*PROBLEM TO SOLVE*.
Please repeat only the stretch of records running from the first line through the line that contains "height. click(x=244, y=69)".

*RECORDS TO PROCESS*.
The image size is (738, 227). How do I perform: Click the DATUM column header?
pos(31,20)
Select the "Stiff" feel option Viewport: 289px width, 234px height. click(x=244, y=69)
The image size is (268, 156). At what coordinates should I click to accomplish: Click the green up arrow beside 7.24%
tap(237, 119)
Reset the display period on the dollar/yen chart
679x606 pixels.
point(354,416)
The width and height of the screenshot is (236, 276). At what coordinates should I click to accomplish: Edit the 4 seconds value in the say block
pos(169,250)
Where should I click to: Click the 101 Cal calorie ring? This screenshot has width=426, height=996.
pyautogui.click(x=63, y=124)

*RESULT FOR THIS EXERCISE*.
The image size is (738, 227). How do I perform: Click the DATUM column header?
pos(31,20)
Select the "Stiff" feel option Viewport: 289px width, 234px height. click(x=244, y=69)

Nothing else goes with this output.